Wallander rahatlamış uzanırken havalandırmadan gelen belli belirsiz uğultuyu dinliyordu. Koridordan gelen sesleri dinlemeye koyuldu.
Tüm sancıların bir nedeni vardır, diye geçirdi içinden. Kalbimde eğer bir sorun yoksa o zaman bu sancı neyin nesiydi? Babama yeterince zaman ayıramamanın verdiği suçluluk duygusundan mı? Stockholm’de üniversiteye giden kızımın mektuplarında bana her şeyi anlatmadığına dair kuşkularımdan kaynaklanan kaygının sonucu mu? İşlerin kızımın yazdığı gibi olmadığını, orada olduğuna memnun olduğunu söylemesine rağmen yine de mutsuz olduğunu düşündüğümden dolayı mı? Yoksa on beş yaşında yaptığı gibi yine intihara kalkışabileceğinden korktuğum için mi? Veya aradan bir yıl geçmesine karşın Mona’nın beni terk etmesi karşısında hâlâ içimden atamadığım kıskançlıktan dolayı mı?

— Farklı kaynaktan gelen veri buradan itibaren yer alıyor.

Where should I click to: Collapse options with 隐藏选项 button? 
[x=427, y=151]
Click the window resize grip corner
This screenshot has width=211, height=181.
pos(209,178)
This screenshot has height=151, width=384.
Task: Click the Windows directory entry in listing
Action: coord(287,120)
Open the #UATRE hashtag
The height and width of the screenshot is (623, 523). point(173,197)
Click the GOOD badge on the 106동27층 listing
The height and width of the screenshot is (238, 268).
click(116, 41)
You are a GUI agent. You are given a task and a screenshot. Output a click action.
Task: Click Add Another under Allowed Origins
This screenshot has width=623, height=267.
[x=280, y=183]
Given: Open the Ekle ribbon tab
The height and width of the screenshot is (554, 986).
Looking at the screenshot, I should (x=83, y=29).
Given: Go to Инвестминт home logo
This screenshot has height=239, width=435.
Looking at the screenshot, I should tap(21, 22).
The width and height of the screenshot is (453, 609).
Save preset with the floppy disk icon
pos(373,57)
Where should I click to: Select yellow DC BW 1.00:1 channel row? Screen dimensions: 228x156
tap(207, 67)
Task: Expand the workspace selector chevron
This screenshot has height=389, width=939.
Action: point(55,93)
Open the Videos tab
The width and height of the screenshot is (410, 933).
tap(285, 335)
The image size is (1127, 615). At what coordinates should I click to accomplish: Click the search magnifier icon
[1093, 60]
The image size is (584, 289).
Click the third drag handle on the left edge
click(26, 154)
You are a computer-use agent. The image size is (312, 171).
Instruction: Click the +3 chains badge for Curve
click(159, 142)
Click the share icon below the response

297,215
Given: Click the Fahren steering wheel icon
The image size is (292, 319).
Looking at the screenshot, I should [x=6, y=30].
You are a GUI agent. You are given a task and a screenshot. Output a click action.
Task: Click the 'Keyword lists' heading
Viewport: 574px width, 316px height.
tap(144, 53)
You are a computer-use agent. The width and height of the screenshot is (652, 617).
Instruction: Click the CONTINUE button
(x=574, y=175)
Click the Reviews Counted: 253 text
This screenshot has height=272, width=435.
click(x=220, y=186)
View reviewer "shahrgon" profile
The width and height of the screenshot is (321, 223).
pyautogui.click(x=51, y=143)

Yattığı oda aydınlıktı. Wallander tüm yaşamının gözlerinin önünden bir film şeridi gibi geçtiğini düşünüyordu. O tür bir sancının yalnızlıktan kaynaklanması gerçekten de söz konusu olabilir miydi? Buna hiç zaman kaybetmeden bir çözüm bulmalıydı.
“Artık bu şekilde yaşayamam,” dedi yüksek sesle. “Yaşamıma bir an önce çekidüzen vermeliyim. Hemen şimdi.”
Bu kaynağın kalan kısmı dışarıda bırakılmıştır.